Abstract

The Kenya Schools and Colleges Drama Festival is a series of student-theatre competitions in, held from January to April annually. Students across all learning institutions take part in these festivals. The competitive nature of these festivals provides an opportunity for participants to be creative in their submissions. The festivals feature many genres, including cultural creative dances. Traditional dances, as a sub-genre of orature, play are integral to the appreciation and maintenance of traditional cultures. They tell creative or literary stories orally and in a modern context. Therefore, this article seeks to articulate how cultural creative dances performed during drama festivals tell creative or literary stories orally. The study sought to describe the literary stories told and themes addressed through the dances, analyse the dramatic and oral literary features of these stories and the literary features included during performance and adjudication of cultural creative dances.
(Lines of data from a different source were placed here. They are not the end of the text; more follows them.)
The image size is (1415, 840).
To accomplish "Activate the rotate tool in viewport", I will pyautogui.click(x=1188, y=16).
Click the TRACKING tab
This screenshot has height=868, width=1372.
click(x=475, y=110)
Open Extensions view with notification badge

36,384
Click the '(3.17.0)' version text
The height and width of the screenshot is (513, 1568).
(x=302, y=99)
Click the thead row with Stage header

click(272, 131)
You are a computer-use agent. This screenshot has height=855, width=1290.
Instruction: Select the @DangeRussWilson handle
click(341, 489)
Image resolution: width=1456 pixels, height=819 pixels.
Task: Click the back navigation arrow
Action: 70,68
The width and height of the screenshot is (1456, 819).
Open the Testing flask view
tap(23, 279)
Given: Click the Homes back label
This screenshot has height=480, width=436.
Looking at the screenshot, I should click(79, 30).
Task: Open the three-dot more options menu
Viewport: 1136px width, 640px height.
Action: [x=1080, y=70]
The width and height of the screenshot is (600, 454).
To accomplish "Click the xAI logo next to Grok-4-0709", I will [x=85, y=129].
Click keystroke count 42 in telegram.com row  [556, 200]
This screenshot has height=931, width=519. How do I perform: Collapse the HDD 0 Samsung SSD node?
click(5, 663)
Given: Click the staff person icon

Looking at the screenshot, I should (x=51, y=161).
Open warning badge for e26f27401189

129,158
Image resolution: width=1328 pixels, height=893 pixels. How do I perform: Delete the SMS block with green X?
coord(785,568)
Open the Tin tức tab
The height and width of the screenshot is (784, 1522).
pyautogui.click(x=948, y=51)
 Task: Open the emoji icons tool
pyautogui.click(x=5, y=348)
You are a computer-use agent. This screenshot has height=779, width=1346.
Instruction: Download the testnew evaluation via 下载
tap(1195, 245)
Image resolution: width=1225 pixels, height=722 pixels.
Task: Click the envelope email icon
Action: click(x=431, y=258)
The study used descriptive and analytical methods to underline important practical, philosophical, aesthetic, and psychological considerations in determining the artistic quality of cultural dances in Kenya’s Drama Festivals. It thus relied on qualitative data obtained through textual analysis, interviews, focus group discussions and participant observation. The study employed the performance theory and theatre semiotics to examine the unique literary quality of these dances. The study found that cultural creative dances tell stories unique to the cultures from which they are composed. They also address themes of human or universal relevance out of those cultures. Moreover, cultural creative dances exhibit all features of literariness in terms of their composition. Some of these features make it to the stage performance and adjudication process. However, adjudication examines other technical aspects of production based on the themes prescribed for the festival by the government. This research underlines the place of cultural creative dance as dramatic genre and oral literary performance.